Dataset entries
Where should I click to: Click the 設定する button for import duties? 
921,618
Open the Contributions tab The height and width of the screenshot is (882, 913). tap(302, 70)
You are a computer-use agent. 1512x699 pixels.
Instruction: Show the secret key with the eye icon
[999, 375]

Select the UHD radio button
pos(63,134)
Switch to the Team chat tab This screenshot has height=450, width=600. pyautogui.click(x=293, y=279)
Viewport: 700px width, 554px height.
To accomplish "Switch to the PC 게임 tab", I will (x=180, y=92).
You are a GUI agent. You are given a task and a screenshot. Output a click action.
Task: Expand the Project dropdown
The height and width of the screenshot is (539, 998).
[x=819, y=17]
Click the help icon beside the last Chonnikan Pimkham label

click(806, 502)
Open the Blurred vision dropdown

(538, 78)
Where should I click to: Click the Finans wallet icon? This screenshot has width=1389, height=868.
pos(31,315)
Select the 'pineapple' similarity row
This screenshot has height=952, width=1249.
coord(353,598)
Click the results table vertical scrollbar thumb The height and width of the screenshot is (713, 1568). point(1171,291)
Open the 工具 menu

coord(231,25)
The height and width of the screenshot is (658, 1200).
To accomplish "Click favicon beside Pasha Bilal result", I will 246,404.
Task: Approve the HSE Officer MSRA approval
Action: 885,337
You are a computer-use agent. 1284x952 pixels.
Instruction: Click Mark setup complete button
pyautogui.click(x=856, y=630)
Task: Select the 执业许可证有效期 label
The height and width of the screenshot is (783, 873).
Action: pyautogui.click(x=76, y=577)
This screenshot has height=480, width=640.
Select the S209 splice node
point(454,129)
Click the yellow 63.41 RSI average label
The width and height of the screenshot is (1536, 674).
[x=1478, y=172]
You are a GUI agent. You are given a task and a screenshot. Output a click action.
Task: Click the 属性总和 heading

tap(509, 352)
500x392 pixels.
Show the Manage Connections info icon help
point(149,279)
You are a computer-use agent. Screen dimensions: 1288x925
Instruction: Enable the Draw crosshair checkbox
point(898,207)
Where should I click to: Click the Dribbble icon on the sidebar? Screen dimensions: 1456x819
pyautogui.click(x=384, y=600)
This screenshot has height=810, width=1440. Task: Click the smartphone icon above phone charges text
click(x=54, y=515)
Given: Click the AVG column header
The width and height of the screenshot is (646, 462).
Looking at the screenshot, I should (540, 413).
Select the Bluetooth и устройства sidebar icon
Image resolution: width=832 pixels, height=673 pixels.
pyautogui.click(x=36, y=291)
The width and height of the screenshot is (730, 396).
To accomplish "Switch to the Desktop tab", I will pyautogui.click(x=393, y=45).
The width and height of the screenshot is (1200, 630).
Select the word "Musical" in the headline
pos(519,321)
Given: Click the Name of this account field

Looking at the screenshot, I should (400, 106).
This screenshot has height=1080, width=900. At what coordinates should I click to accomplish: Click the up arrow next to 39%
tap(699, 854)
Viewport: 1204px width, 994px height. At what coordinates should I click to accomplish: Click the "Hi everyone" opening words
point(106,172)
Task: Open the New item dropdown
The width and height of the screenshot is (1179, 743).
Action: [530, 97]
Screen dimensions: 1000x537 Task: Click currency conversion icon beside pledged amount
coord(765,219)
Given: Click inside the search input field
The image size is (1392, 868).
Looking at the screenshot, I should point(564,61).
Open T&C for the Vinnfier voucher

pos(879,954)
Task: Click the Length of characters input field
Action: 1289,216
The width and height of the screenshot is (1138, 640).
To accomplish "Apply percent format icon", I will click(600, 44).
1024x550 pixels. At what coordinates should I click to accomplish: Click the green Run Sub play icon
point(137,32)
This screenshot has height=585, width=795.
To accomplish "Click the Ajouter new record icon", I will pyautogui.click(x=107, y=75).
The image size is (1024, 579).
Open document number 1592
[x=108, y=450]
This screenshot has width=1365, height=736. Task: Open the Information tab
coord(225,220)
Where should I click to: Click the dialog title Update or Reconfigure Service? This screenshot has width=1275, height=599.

### Problem statement
Across all the entries, how many lines include "computer"? Answer with the number alone.

### Solution
3